* [WHAT IS EXPECTED]:
Starting at the line with "Given: Click the font color red A swatch", return every line through the final one of the data, word for word. Pictures stay out.

##### SOURCE INFORMATION #####

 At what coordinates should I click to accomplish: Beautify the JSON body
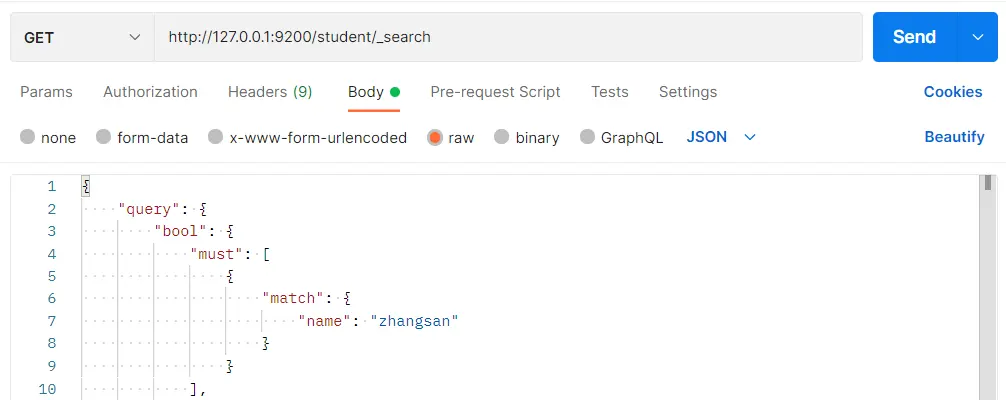pyautogui.click(x=954, y=137)
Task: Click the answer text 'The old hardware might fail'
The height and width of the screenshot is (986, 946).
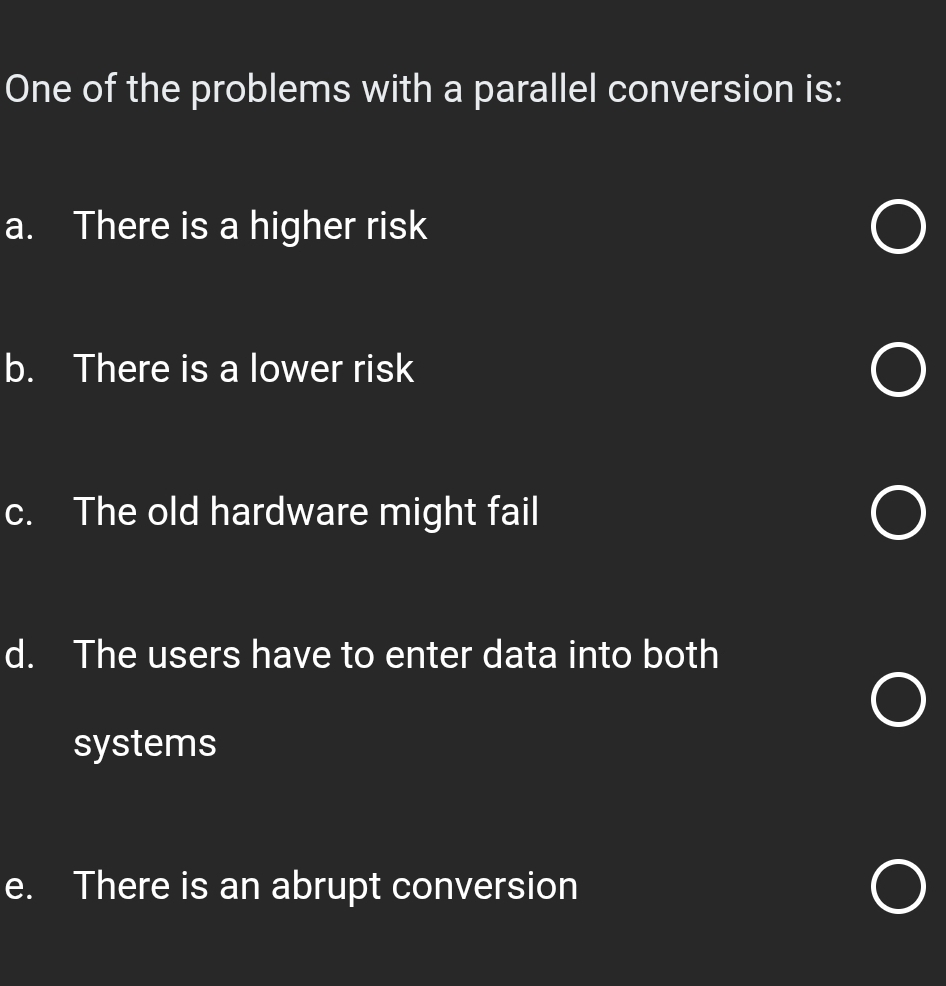Action: point(306,513)
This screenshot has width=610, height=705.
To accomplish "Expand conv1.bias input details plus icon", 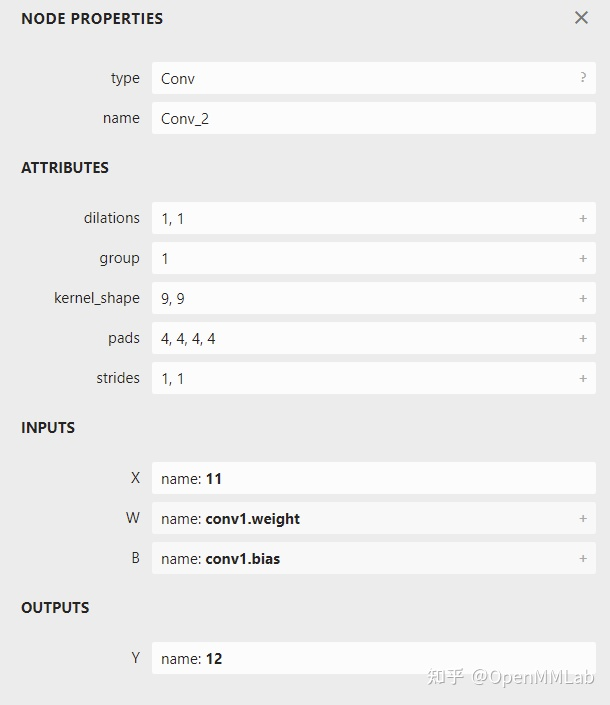I will 583,558.
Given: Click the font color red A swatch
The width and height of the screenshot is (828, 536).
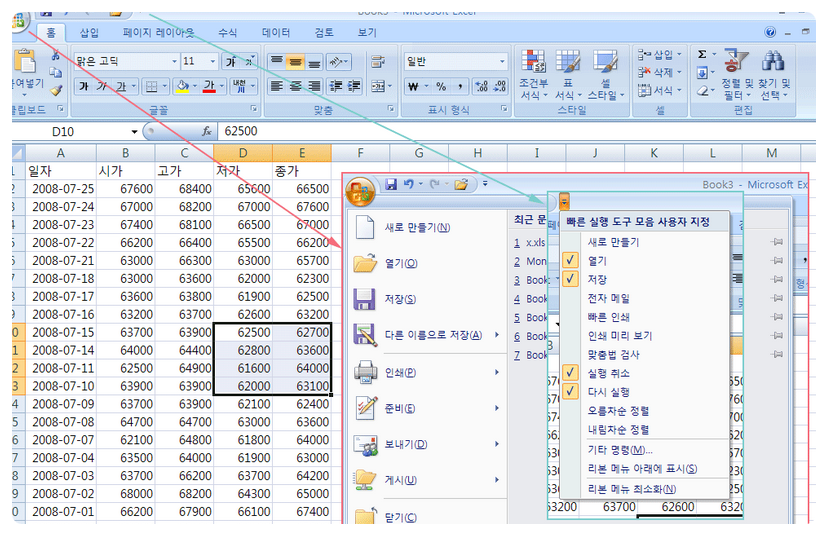Looking at the screenshot, I should point(209,87).
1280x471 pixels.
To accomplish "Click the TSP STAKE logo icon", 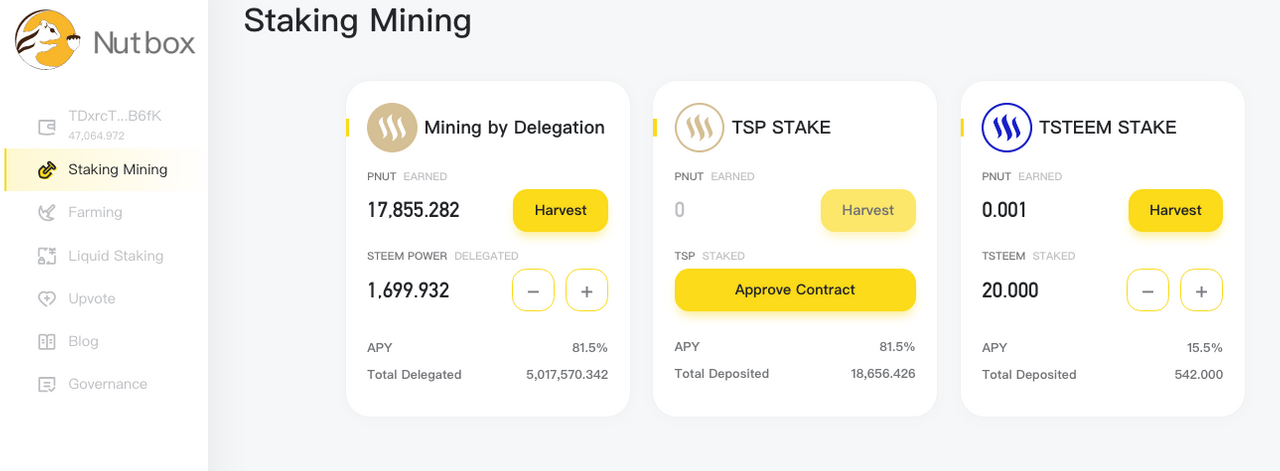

#####

* [TASK OUTPUT]:
Given: Click the font color red A swatch
The width and height of the screenshot is (828, 536).
Looking at the screenshot, I should point(209,87).
1280x471 pixels.
To accomplish "Click the TSP STAKE logo icon", 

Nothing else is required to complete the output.